Aquel hombre extraño era amigo de todos los monjes, que le recibían por turnos durante sus peregrinaciones secretas.
Un día, siendo el huésped de una gran comunidad, observó que entre los monjes se hallaba un abad condecorado con la Legión de Honor. Acercándose rápidamente hacia él, se arrodilló y rogó a los demás hermanos que hicieran lo mismo.
Seguidamente, después de haberlo adorado tres veces, habló así:
“¡Oh, poderoso Señor!, ¡oh, generoso!, ¡oh, valiente!, ¡oh, santo!, reconocemos gracias a tu señal, tu fuerza, tu amor, tu valentía y tu fe. Dios sea loado por habernos dado un maestro como tú. De buen grado nos reconocemos cobardes e idiotas, todos nosotros que no llevamos la Legión de Honor y nos humillamos ante ti. ¡Oh, valiente entre los valientes! Únicamente perdona nuestra nada, ¡oh, héroe!, y acepta nuestro humilde homenaje.”

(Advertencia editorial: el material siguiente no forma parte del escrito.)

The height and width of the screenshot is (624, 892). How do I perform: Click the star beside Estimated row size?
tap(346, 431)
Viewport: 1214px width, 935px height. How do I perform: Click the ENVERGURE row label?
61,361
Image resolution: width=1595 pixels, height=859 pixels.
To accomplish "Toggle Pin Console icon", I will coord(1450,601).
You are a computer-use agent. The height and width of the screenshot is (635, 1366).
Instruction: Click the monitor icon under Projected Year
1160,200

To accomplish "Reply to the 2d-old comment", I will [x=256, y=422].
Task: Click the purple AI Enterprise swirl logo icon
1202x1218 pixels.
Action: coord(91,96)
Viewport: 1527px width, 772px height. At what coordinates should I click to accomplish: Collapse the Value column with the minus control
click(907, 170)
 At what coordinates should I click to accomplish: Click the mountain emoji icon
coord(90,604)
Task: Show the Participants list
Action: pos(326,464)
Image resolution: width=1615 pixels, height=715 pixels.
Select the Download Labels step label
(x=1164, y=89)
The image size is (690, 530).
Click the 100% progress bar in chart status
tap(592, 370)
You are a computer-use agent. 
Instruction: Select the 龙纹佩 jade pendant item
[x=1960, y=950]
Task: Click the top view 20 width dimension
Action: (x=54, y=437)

Después de decir esto, se volvió hacia los monjes estupefactos y continuó:
“Hermanos propongo que cada uno haga y ofrezca una medalla al gran maestro virtuoso que consiente habitar entre nosotros. Así aumentaremos ciertamente su valor y su gloria. Por lo que a mi respecta, le ofreceré una cruz negra con una cinta negra… una cruz negra con un hombre crucificado en ella… un hombre blanco por fuera y rojo por dentro… un hombre rojo coronado con una corona de espinas.”
Cuando se volvió, vio sólo un montoncito de polvo inmóvil, que recogió con mucho cuidado y que se llevó a su celda sin decir palabra. Lloró sobre la ceniza y empezó a moldear el limo así obtenido con la forma de un hombre, después sopló sobre ella mientras simplemente decía “ve” y el abad desnudo huyó asustado de la habitación del hombre extraño, cuyo verdadero nombre nadie conoció jamás.